Advanced Television

Could DirecTV and Dish merge?

June 9, 2019

There has been widespread gossip in recent days that DirecTV and Dish Network might be ripe for some sort of merger. A Bloomberg report on June 7th said that while no active talks were going on, Dish Network was “open” to discussions. The Dallas Business Journal (AT&T has a HQ in Dallas) added that AT&T were also open for talks.

On June 6th an analyst from investment bank UBS made a compelling case for some sort of coming together for these two pay-TV giants.

John Hodulik says that the two would lose around 14 per cent of their core subscribers this year, and with this evaporation not helped by cord-cutting (or ‘Dish Scrapping’) in favour of Netflix, Amazon, Hulu and further threatened by promised OTT offerings from Warner Media and Disney.

Some 17 years ago a similar merger was proposed between the (then) General Motors-owned DirecTV and Echostar’s Dish Network. The FCC and Dept. of Justice nixed that merger, but today’s pay-TV environment – plus the likes of YouTube – is hugely different with ample competition between the players and with 5G just around the corner.

Hodulik says a combination makes sense, with tax advantages for AT&T (DirecTV’s owner) and the duo would save anything between $1.5-$2.5 billion in synergies, reduced programming costs, lower hardware replacement and the inevitable staff reductions. He argues that DirecTV is the “weakest piece in the AT&T puzzle”.

He says there are plenty of way such a merger could be structured but suggests the most likely – in his view – is for Dish to acquire DirecTV but with AT&T holding onto a minority stake in the NewCo.

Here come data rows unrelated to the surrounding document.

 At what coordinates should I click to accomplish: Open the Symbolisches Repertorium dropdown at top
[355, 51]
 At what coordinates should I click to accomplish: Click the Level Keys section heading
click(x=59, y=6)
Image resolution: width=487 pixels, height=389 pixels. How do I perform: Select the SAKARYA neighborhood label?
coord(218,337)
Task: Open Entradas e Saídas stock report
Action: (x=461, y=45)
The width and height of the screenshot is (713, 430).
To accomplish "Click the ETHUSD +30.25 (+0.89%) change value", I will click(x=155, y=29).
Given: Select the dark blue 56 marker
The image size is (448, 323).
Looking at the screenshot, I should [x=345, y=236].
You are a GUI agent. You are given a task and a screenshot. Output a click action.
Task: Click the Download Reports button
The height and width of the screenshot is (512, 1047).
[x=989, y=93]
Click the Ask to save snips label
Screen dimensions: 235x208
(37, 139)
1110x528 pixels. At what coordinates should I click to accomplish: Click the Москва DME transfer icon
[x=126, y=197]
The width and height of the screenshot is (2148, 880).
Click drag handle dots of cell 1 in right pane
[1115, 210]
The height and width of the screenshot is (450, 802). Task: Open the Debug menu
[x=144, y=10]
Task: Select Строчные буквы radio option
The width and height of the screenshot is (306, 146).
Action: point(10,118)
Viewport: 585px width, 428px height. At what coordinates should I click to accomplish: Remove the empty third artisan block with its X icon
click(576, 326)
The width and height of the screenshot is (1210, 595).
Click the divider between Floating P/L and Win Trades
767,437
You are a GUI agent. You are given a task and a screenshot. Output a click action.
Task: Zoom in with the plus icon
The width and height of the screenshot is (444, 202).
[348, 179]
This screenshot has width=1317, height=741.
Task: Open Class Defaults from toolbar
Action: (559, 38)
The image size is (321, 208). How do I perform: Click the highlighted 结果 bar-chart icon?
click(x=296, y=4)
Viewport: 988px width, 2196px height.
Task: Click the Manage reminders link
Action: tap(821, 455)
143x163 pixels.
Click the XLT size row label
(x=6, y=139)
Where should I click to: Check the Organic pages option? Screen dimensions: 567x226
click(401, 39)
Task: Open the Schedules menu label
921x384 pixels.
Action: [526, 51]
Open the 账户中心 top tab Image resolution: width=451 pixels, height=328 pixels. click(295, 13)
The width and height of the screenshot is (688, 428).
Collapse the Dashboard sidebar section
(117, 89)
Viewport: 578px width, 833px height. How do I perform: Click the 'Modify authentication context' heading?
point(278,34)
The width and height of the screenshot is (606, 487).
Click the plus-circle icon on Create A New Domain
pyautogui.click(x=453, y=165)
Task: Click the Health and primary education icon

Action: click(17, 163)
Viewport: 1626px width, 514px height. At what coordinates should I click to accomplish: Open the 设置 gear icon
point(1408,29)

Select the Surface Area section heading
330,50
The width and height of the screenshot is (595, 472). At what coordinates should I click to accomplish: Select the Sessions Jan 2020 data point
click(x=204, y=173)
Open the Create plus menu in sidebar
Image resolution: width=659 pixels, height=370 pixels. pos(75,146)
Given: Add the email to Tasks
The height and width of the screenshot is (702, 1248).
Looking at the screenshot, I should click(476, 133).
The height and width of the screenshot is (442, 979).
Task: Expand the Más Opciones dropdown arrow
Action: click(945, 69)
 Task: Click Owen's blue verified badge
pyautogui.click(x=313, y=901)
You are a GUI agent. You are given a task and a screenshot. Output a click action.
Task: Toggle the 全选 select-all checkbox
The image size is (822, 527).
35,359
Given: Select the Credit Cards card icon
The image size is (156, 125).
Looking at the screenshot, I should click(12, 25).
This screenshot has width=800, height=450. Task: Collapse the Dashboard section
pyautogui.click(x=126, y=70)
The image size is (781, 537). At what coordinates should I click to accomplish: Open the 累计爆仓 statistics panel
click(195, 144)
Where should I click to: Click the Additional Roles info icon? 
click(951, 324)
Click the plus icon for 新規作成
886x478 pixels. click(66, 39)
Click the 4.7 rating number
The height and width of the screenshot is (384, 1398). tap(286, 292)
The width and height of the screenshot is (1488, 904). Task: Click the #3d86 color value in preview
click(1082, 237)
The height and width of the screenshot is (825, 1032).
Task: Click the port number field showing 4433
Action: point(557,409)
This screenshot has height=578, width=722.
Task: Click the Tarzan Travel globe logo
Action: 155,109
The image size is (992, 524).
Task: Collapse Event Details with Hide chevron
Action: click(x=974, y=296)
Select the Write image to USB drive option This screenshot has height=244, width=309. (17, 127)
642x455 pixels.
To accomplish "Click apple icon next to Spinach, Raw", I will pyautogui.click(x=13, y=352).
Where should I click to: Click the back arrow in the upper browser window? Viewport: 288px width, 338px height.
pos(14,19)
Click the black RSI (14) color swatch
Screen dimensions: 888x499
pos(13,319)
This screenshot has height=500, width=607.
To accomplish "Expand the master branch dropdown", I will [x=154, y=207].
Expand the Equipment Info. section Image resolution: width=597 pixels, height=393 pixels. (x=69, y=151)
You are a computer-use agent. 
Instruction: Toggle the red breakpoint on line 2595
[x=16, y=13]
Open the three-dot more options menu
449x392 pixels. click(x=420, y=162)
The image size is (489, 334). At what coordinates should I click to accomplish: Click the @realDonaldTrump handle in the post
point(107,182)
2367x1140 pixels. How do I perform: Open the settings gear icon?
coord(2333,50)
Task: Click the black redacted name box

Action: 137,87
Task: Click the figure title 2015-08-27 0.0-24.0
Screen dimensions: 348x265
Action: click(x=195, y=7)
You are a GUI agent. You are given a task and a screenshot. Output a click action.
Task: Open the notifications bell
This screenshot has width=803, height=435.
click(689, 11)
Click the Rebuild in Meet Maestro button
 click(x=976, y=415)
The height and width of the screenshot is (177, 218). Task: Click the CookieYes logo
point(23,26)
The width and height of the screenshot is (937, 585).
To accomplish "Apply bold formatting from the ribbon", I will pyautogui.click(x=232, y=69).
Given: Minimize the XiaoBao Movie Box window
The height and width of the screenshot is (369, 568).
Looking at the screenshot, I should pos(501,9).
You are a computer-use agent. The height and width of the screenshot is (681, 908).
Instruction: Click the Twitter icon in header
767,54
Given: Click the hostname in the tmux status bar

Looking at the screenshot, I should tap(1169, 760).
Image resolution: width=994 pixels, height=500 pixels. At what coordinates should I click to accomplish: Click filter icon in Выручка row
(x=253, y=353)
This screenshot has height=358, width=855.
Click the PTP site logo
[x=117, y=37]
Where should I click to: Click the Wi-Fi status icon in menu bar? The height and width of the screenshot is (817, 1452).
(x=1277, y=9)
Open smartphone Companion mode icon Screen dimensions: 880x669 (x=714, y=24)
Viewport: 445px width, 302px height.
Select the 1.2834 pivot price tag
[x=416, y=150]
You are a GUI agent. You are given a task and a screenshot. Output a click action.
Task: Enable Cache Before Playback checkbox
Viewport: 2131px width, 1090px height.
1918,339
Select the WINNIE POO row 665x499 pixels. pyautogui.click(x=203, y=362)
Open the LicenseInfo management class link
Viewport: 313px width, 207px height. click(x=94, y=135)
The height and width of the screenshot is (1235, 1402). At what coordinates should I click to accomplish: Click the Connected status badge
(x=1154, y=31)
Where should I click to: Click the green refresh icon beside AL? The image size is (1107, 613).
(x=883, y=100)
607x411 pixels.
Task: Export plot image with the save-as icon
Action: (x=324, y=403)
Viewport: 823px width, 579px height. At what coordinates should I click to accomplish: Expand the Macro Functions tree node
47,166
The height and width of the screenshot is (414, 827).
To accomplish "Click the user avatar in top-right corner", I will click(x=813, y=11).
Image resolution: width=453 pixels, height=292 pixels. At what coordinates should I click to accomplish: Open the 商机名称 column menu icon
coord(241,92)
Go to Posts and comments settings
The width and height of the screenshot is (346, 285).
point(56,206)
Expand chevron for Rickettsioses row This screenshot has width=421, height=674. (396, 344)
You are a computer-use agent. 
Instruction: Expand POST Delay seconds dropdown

Combined, he says there would be revenues of around $44 billion, and be a true pay-TV giant of 25 million subs. Hodulik says that Dish’s programme costs are about $62 a month/sub, while cable business Charter has costs of $59 a month and Comcast just $52. Saving just $3 per sub/month would save the NewCo about $1 billion annually.

As to the threat of a satellite monopoly being created, observers point to the similar state of play between Sirius Radio and XM Satellite Radio and their permitted merger in 2008.

Dish is especially vulnerable having seen its subscriber base eroded from 14.1 million in to 9.64 million over the past few years. While some have migrated to the lower cost SlingTV, Dish/Echostar have no phone, broadband or cellular service to bundle for subscribers. AT&T/DirecTV can – and does – bundle such services.